"Amerika" | Sojourners

"Amerika"

At about the time this magazine reaches most subscribers, ABC's 12-hour miniseries "Amerika" will be fouling the airwaves. There is a certain irony in the fact that the "Amerika" chest-thumping call to arms arrives just as the neo-Spartan cult of the mercenary is beginning to crumble in the White House. The networks are always just behind the trends. But then again "Amerika" could be just what Reagan's doctor ordered. "Amerika" star Kris Kristofferson is certainly a more salable "national hero" than Ollie North.

However the series' effects may play out in the current White House tragicomedy, the battle for (and against) "Amerika" has already established some frightening precedents--and a few small but hopeful ones--in the political struggle for American popular culture.

From its very inception, "Amerika" has been a blunt instrument in the hands of America's Far Right propagandists.

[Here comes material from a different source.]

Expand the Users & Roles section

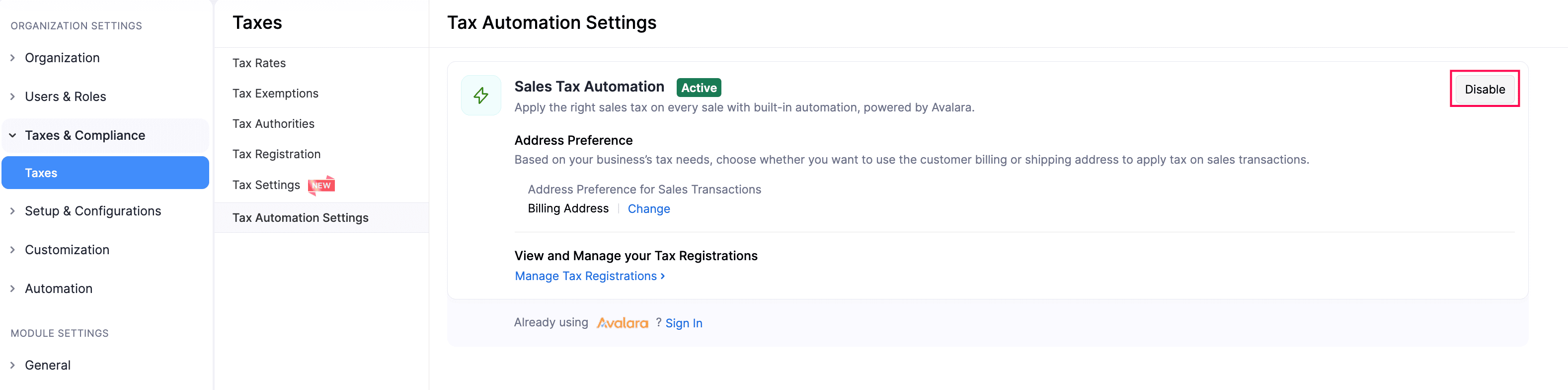coord(13,97)
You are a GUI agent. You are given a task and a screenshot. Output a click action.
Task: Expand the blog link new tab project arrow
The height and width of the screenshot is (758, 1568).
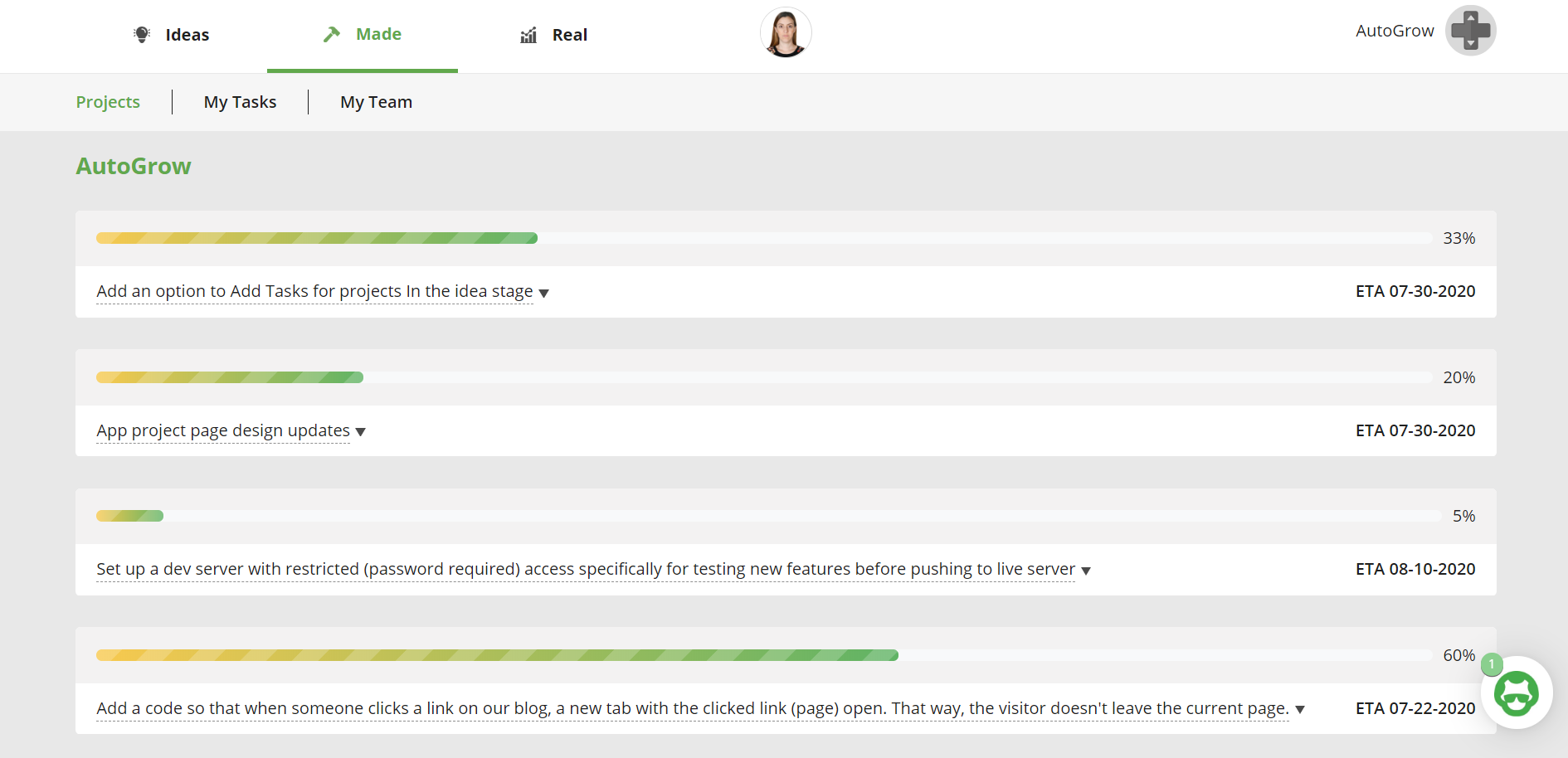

The idea for the series began with the Los Angeles Herald-Examiner's right-wing columnist Ben Stein, formerly a speech-writer in the Nixon-Ford White House.

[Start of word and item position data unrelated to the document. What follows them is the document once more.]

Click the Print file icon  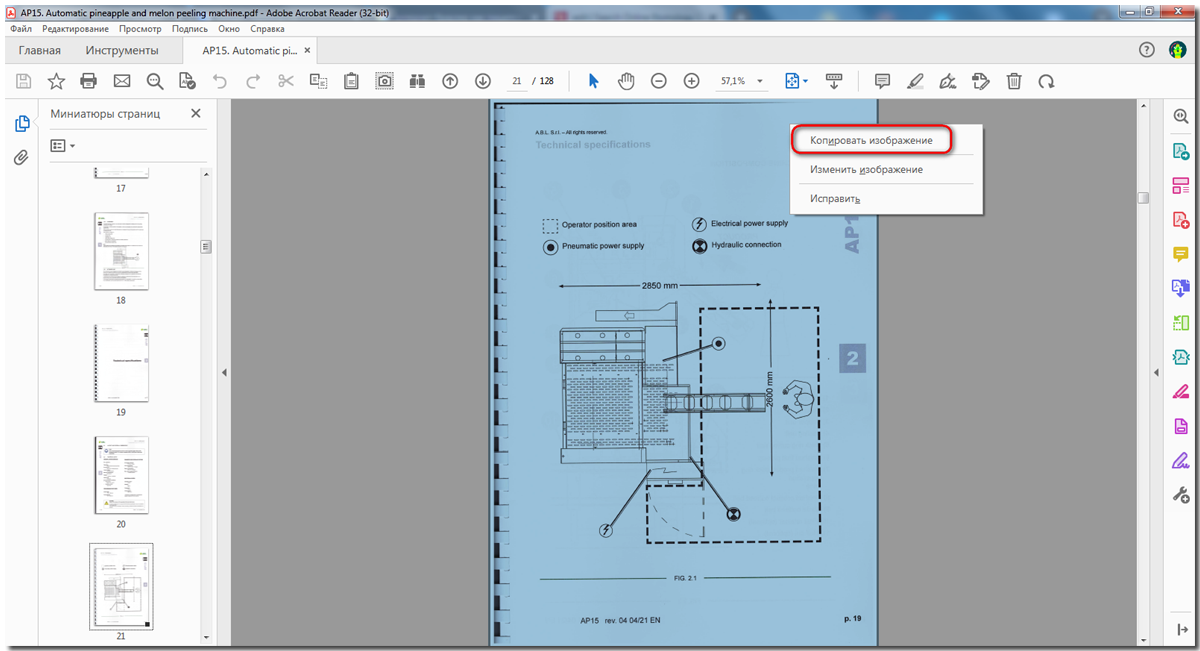pyautogui.click(x=89, y=81)
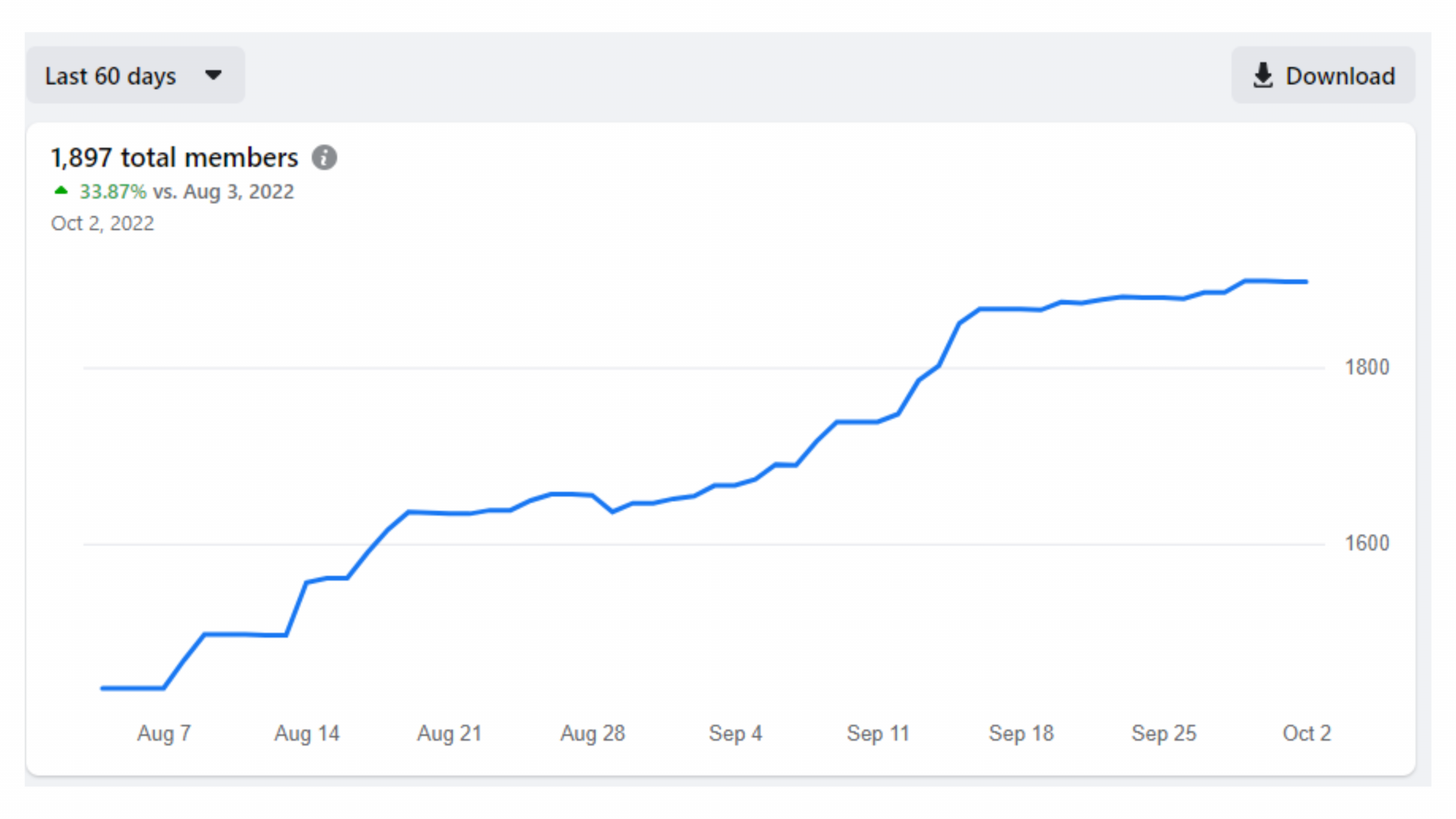This screenshot has width=1456, height=819.
Task: Click the Oct 2 label on the x-axis
Action: tap(1306, 733)
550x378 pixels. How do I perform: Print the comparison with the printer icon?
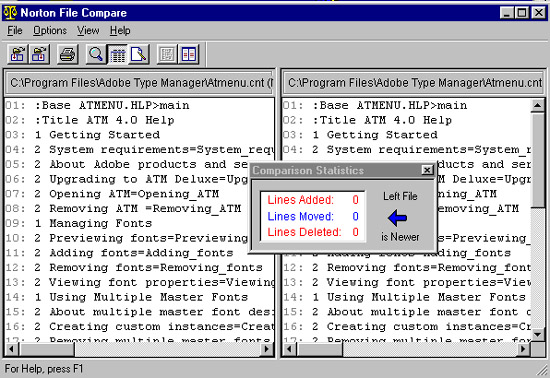pos(67,54)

Writing in 1983, just before the airing of ABC's mega-death melodrama "The Day After," Stein suggested that if the network was going to scare the public about a little thing like total thermonuclear war then it should also be "balanced" enough to show what might happen in a world without our friend Mr. Nuke. He pitched a TV movie showing what life would be like if the Soviet Union invaded and conquered the U.S.A. Stein recommended the title "In Red America" and eventually sold a 10-page outline to ABC production mogul Brandon Stoddard. The wheels of Hollywood began grinding.